We must not act like these disparities are just incidental and have no meaning on our day-today life, this is absolutely preposterous – the wealth and income gap is not a gap but more like a canyon. These disparities have their roots in our nearly 400-year struggle in America and we will never be able to address them without looking at the historical context that developed them. The Black community can’t get out of the economic rut that we find ourselves in because our issues are tied to our inability to compete with our White counterpart mainly because of what was done to our community – we were targeted and denied the ability to participate economically pari passu to the White community and now our issues are systemic and structural.

“What do I mean by using the word “structural” – I mean that no matter how much we do, we will not be able to fix the problem unless we begin to change a few things very quickly?
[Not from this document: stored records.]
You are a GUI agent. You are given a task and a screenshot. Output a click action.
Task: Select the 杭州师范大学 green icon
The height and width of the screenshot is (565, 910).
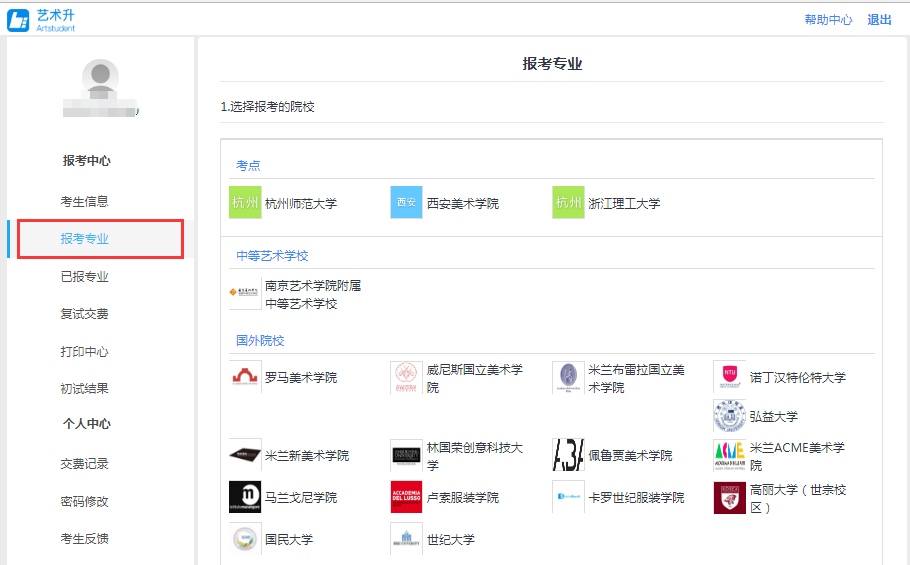click(x=244, y=203)
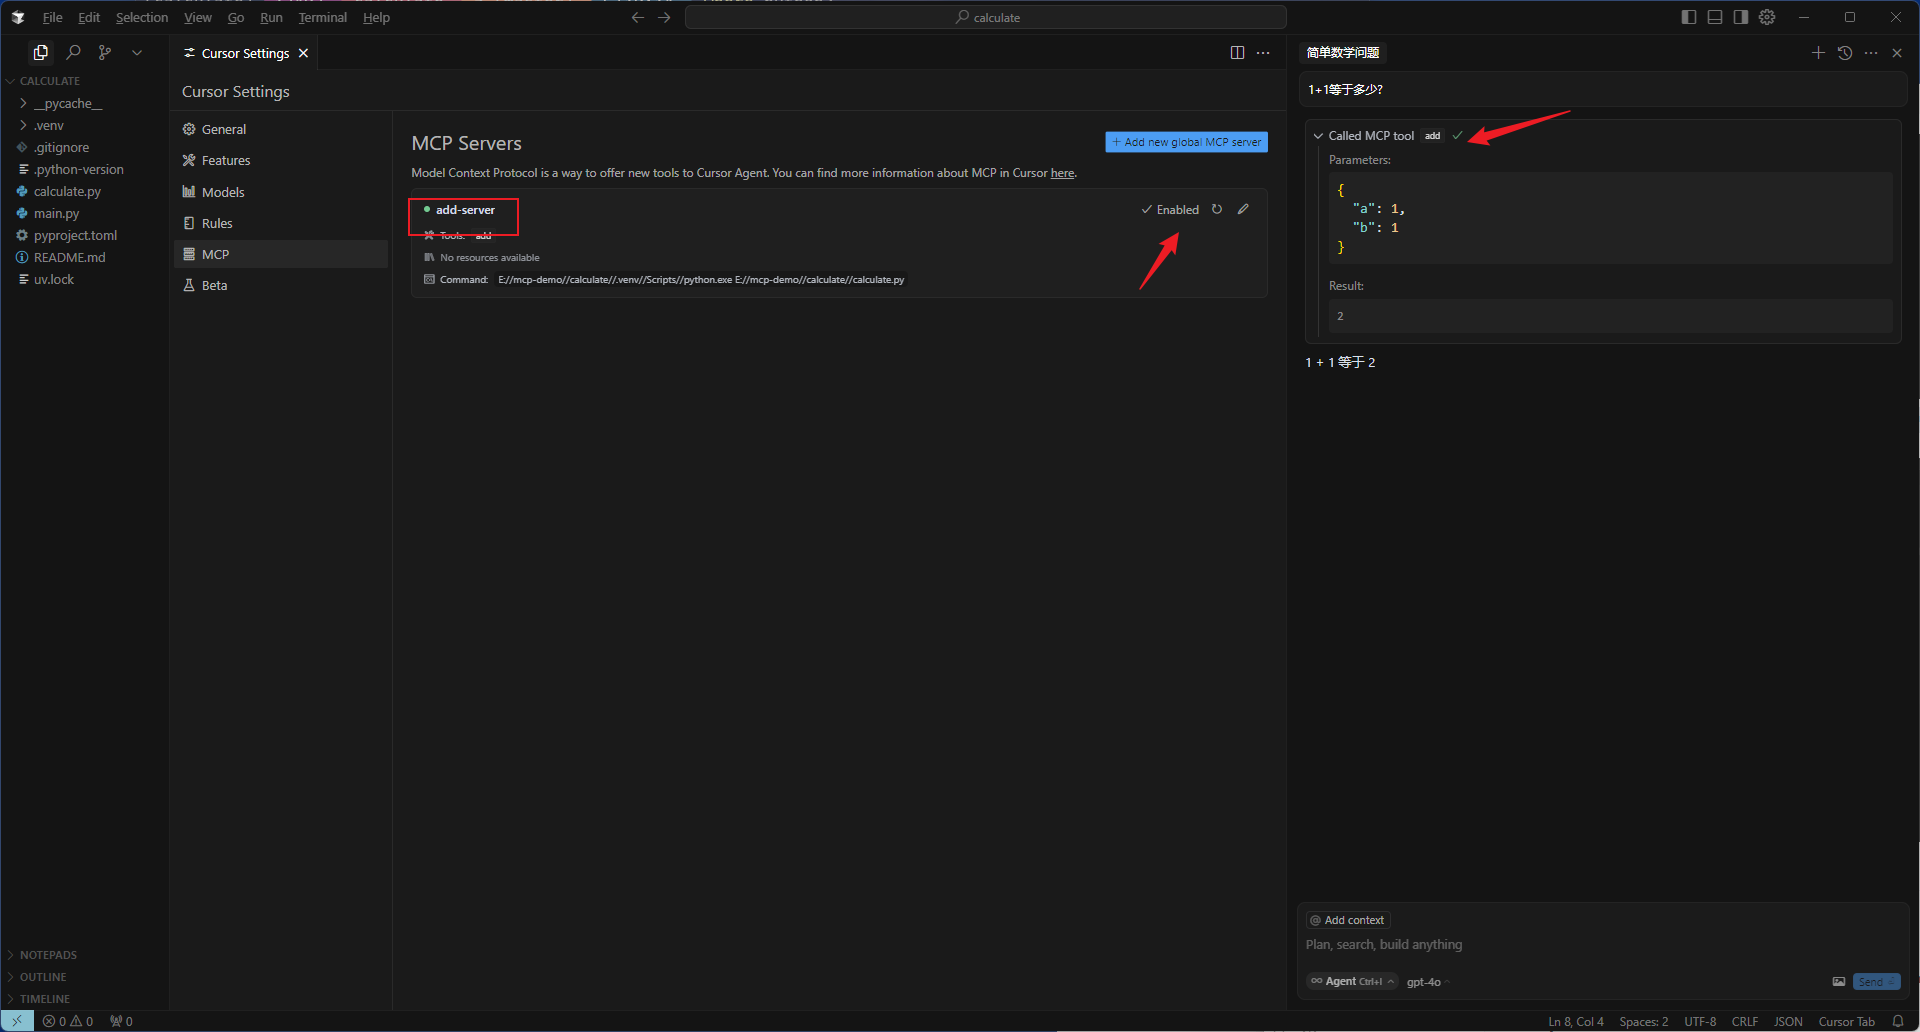Screen dimensions: 1920x1032
Task: Toggle the Enabled state of add-server
Action: coord(1170,210)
Let me give you an example of a structural deficit. Why are we still debating the issue of public education, specifically the public education in urban America or where the majority of Black people live? All of my adult life I’ve seen the political football of education being kicked all over the place without any real positive outcomes for Black people which has contributed to massive wealth disparities.

I could’ve chosen any demographic, but I choose to use public education because of its connection and importance to one’s ability to earn an income. The better the education, the potential for a higher income one can earn. I say potential because the rest of the continuum is not even as well. Black are still the last hired and first fired. The upward mobility, which produces income growth, is evident by the anemic representation of Blacks within management (it doesn’t matter what the business sector). Even though we’re spending more money now on public education than we did in 1954, the time of the landmark U.S. Supreme Court ruling on Brown vs. the Board of Education. Public education, within most Black communities, remains fundamentally flawed and we can no longer call this a statistical trend. It now represents a structural deficit and no matter what we do – it appears that it can’t be fixed with revenues usually decreasing and cost are increasing.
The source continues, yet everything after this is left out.